═══ Task input ═══
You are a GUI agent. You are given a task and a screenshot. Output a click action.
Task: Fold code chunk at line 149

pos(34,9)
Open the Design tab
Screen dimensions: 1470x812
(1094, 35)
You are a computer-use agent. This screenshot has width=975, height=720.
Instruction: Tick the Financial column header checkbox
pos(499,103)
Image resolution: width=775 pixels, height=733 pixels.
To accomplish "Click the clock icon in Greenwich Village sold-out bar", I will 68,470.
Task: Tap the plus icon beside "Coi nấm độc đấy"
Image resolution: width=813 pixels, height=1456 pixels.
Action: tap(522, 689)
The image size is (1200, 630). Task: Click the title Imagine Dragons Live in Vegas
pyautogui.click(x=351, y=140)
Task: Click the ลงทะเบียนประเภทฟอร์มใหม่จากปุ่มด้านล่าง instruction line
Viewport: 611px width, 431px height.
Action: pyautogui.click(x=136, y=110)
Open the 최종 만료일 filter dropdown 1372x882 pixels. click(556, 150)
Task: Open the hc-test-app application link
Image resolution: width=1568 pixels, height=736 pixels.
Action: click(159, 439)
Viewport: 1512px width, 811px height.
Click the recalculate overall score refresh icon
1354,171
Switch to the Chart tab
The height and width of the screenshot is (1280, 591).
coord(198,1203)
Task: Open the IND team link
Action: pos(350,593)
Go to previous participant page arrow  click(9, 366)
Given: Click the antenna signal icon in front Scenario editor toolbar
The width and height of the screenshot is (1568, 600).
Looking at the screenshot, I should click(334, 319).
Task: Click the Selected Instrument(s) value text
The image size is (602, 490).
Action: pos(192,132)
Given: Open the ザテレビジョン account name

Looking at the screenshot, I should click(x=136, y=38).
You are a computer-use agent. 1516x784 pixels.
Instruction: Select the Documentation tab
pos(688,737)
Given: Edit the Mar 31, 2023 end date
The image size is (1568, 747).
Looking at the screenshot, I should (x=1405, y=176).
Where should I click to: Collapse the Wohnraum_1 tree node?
═══
Exercise goal -> Every record above is to be transcribed exactly as written.

Written solution ->
You are a GUI agent. You are given a task and a screenshot. Output a click action.
Task: Fold code chunk at line 149

pos(34,9)
Open the Design tab
Screen dimensions: 1470x812
(1094, 35)
You are a computer-use agent. This screenshot has width=975, height=720.
Instruction: Tick the Financial column header checkbox
pos(499,103)
Image resolution: width=775 pixels, height=733 pixels.
To accomplish "Click the clock icon in Greenwich Village sold-out bar", I will 68,470.
Task: Tap the plus icon beside "Coi nấm độc đấy"
Image resolution: width=813 pixels, height=1456 pixels.
Action: tap(522, 689)
The image size is (1200, 630). Task: Click the title Imagine Dragons Live in Vegas
pyautogui.click(x=351, y=140)
Task: Click the ลงทะเบียนประเภทฟอร์มใหม่จากปุ่มด้านล่าง instruction line
Viewport: 611px width, 431px height.
Action: pyautogui.click(x=136, y=110)
Open the 최종 만료일 filter dropdown 1372x882 pixels. click(556, 150)
Task: Open the hc-test-app application link
Image resolution: width=1568 pixels, height=736 pixels.
Action: click(159, 439)
Viewport: 1512px width, 811px height.
Click the recalculate overall score refresh icon
1354,171
Switch to the Chart tab
The height and width of the screenshot is (1280, 591).
coord(198,1203)
Task: Open the IND team link
Action: pos(350,593)
Go to previous participant page arrow  click(9, 366)
Given: Click the antenna signal icon in front Scenario editor toolbar
The width and height of the screenshot is (1568, 600).
Looking at the screenshot, I should click(334, 319).
Task: Click the Selected Instrument(s) value text
The image size is (602, 490).
Action: pos(192,132)
Given: Open the ザテレビジョン account name

Looking at the screenshot, I should click(x=136, y=38).
You are a computer-use agent. 1516x784 pixels.
Instruction: Select the Documentation tab
pos(688,737)
Given: Edit the Mar 31, 2023 end date
The image size is (1568, 747).
Looking at the screenshot, I should (x=1405, y=176).
Where should I click to: Collapse the Wohnraum_1 tree node?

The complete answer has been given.